RAF Carnaby opened in March 1944 under the control of No. 4 Group Royal Air Force. Unlike most RAF airfields, there was a single runway, five times the width of a standard runway and 9000 ft long, lying approximately east-west to enable bombers crossing the coast an easier landing. Two similar airfields were either constructed or further developed along the east coast of England, at Manston and Woodbridge, all three providing an emergency option for wartime bomber crews. The three airfields were developed to the same pattern, Woodbridge being the first to open in November 1943. The runway at Manston was brought into operation in April 1944.

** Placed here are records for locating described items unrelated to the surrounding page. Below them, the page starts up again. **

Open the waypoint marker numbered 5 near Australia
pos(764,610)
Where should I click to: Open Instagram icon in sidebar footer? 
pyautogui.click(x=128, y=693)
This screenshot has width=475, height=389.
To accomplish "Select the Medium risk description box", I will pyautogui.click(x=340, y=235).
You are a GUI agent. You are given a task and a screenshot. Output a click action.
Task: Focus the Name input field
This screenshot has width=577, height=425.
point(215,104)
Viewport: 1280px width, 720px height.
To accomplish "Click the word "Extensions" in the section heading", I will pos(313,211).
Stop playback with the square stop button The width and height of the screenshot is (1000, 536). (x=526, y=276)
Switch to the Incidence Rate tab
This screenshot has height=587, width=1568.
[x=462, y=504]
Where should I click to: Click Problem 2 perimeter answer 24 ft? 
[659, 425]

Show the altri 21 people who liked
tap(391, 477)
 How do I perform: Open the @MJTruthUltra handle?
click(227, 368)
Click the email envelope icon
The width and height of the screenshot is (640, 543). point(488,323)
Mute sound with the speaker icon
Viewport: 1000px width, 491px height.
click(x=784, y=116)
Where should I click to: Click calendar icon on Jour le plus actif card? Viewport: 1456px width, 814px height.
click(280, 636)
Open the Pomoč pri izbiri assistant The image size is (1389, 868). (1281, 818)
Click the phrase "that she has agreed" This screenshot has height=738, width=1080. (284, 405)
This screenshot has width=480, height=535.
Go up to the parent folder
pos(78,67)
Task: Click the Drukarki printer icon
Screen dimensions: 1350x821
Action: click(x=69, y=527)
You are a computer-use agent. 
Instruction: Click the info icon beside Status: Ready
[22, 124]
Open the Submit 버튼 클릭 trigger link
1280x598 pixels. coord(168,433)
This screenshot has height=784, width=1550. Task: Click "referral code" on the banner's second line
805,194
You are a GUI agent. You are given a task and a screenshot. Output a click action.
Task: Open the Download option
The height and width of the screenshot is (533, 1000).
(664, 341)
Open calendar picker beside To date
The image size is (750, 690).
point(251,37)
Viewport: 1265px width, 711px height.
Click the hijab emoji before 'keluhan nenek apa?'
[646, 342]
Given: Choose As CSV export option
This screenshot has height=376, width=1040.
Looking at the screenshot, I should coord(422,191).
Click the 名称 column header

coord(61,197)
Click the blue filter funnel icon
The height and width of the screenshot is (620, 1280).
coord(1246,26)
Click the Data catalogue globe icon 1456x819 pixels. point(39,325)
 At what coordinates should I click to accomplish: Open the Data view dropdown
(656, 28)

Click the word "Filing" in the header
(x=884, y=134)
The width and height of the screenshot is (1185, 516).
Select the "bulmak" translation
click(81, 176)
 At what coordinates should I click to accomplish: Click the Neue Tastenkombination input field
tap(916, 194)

These airfields were intended for use by returning bombers suffering from low fuel and/or suspected damage to their pneumatic (wheel brake) and/or hydraulic (undercarriage) systems. All three airfields were equipped with one runway, 9000 ft long and 750 ft wide. There was a further clear area of 1500 ft at each end of the runway. At each of the three airfields, the runway was divided into three 250 ft lanes. The northern and central lanes were allocated by flying control, while the southern lane was the emergency lane on which any aircraft could land without first making contact with the airfield. Over 1,400 bombers made an emergency landing at Carnaby by the end of the war.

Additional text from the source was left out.